### Try it
Copy the result of filtering the entries below for lines that include the string "Check".

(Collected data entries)

-- Opening Marker --

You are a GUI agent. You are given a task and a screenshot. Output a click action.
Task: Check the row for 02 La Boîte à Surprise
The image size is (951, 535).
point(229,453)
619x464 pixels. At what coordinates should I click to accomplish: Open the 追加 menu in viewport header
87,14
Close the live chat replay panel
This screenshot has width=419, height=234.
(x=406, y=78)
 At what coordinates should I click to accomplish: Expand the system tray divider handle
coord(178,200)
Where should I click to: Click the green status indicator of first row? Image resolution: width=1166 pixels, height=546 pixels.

-- Closing Marker --
-- Opening Marker --

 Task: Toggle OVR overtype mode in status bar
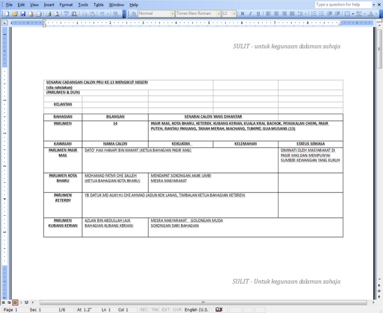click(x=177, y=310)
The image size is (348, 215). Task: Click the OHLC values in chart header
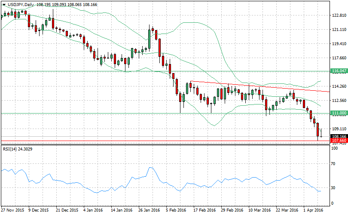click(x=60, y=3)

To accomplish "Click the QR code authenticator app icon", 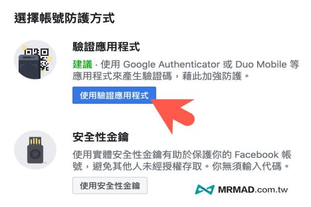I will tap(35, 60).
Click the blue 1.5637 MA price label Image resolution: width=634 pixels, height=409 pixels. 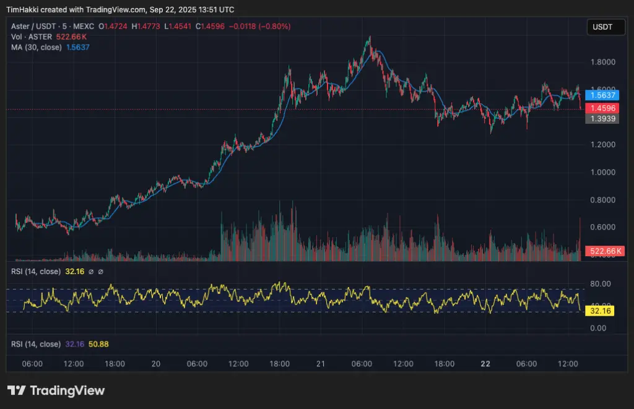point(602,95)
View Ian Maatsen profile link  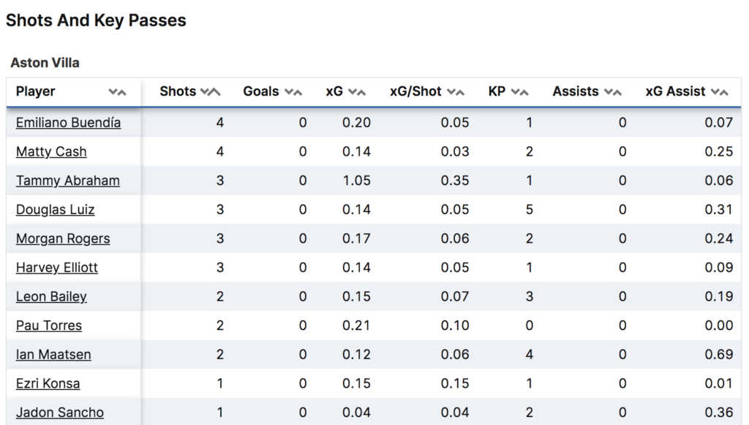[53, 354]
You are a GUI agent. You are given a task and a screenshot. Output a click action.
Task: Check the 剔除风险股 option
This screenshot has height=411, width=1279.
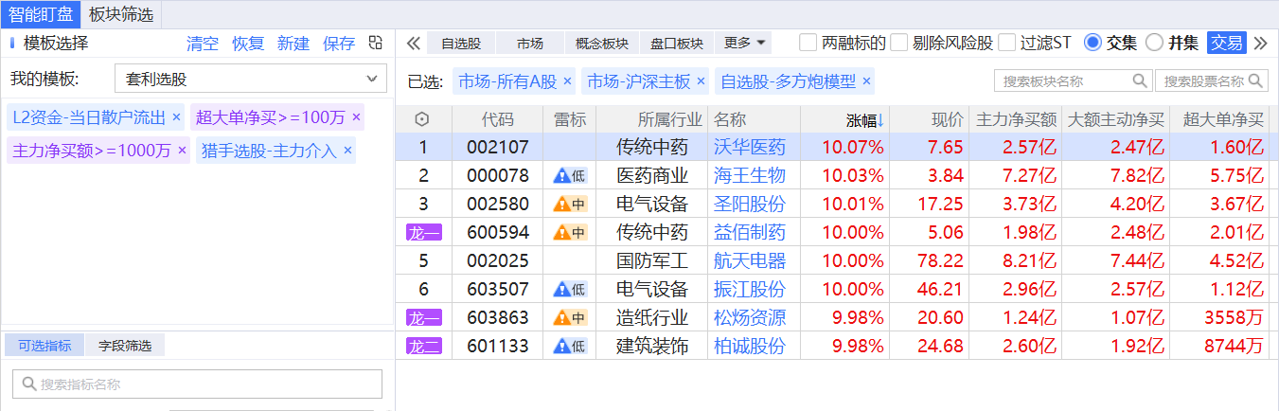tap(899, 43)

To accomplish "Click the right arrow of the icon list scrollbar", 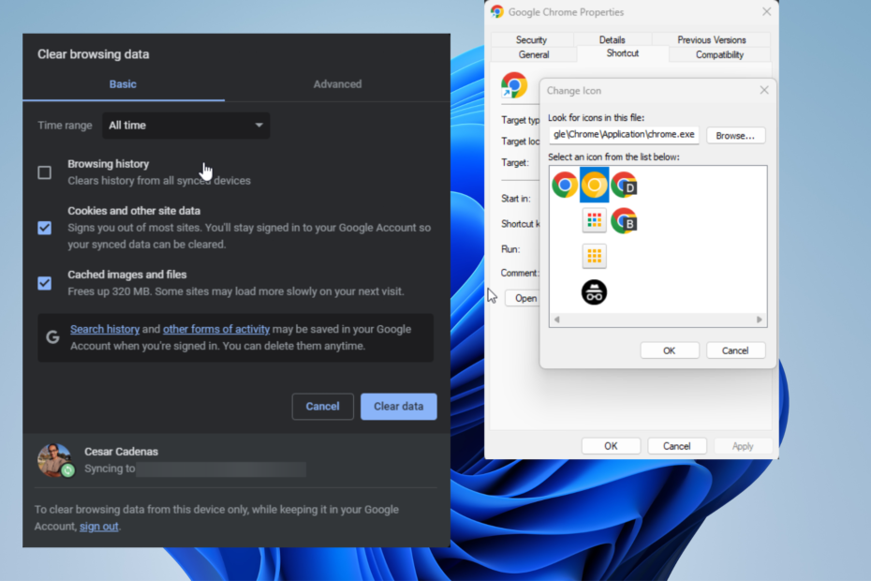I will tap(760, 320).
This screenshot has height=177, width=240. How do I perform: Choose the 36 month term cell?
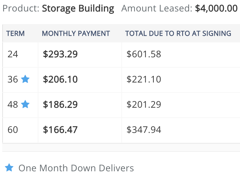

-- Closing Marker --
-- Opening Marker --

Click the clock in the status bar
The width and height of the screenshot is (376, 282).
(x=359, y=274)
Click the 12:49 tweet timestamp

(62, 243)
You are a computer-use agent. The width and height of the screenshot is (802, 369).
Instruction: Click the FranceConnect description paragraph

-- Closing Marker --

### Exercise solution
Task: Check the row for 02 La Boîte à Surprise
Task: Check the 剔除风险股 option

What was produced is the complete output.